Researchers to use nano-tech in gene therapy of cancer cells

TEHRAN, Mar. 05 (MNA) – Iranian researchers of Tabriz University of Medical Sciences managed to apply laboratory synthesis of nano-polymeric carriers which can be used in gene therapy of cancer cells.

Gene therapy is an experimental technique through which defective genes are modified and sent into the cell by a carrier. Vectors used to transfer genes are divided into two Viral and Non-viral categories.

Although viral vectors enjoy high performance gene delivery, however, due to the low toxicity and biocompatibility, have been of limited utility. In contrast, Non-viral vectors such as polymers and cationic lipids have been in wide use. The discovery and introduction of efficient and biocompatible gene carriers are considered as one of the important aspects in the field of gene therapy.

The project manager Mahsa Yousefpour said the research aimed at introducing a polymer as a proper carrier for gene delivery and one which enjoys high performances such as low toxicity, biocompatibility as well as high biodegradability.

She emphasized the polyurethane polymer was selected and examined as the new carrier which is also competitive with commercial carriers.

(Dataset entries)

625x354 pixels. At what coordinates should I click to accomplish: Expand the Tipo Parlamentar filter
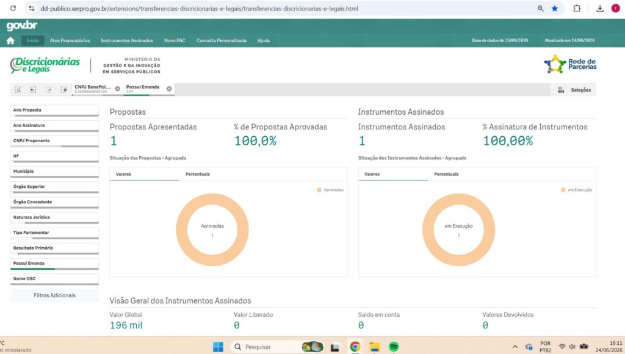54,233
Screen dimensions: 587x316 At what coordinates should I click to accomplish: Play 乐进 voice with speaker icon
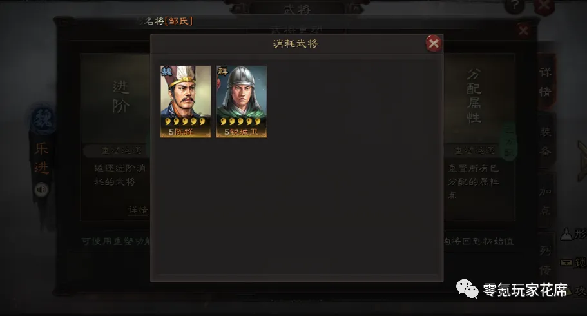41,190
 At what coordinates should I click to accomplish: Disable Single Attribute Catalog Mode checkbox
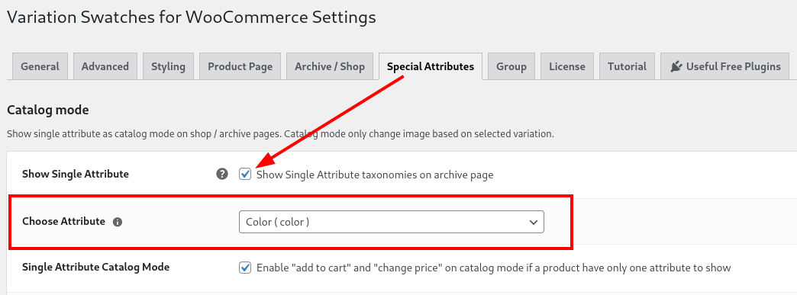click(245, 267)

**THINGS TO DO**
A: Using the report on nano-polymeric gene carriers, decide whether each statement agrees with it: (i) The researchers were from Tabriz University of Medical Sciences. (ii) Polymers and cationic lipids are given as viral vectors. (iii) The polymer chosen as the new carrier was polyethylene. For each, answer yes or no and quote the words from the report that decide it.
B: According to the report on nano-polymeric gene carriers, who was the project manager of the research?
C: Carry on the report on nano-polymeric gene carriers, starting after its final sentence.

**YOUR WRITTEN ANSWERS**
A:
(i) Yes: "Iranian researchers of Tabriz University of Medical Sciences managed to apply laboratory synthesis of nano-polymeric carriers"
(ii) No: "Non-viral vectors such as polymers and cationic lipids have been in wide use."
(iii) No: "the polyurethane polymer was selected and examined as the new carrier"

B: Mahsa Yousefpour.

C:
Underlining the different biological applications of polyurethane polymers due to their suitable chemical and physical properties and high biocompatibility, Yousefpour said the examination of polyurethane polymer derivatives properties was expected to apply changes in the structure of the polymer to increase gene transfer, reduce toxicity and increase biocompatibility of gene carriers.

She noted the polyurethane was synthesized in the first stage and then under the operations conducted, the desired gene was highly reproduced and extracted in bacterial strains; then the most appropriate gene complex-nanoparticles were provided and finally the optimal way to transfer genes, the amount of gene transfer qualitatively and quantitatively were evaluated in human cancerous and non-cancerous epithelial cells.

Yousefpour added the nanocarriers were of low toxicity and higher biocompatibility, compared to the similar samples.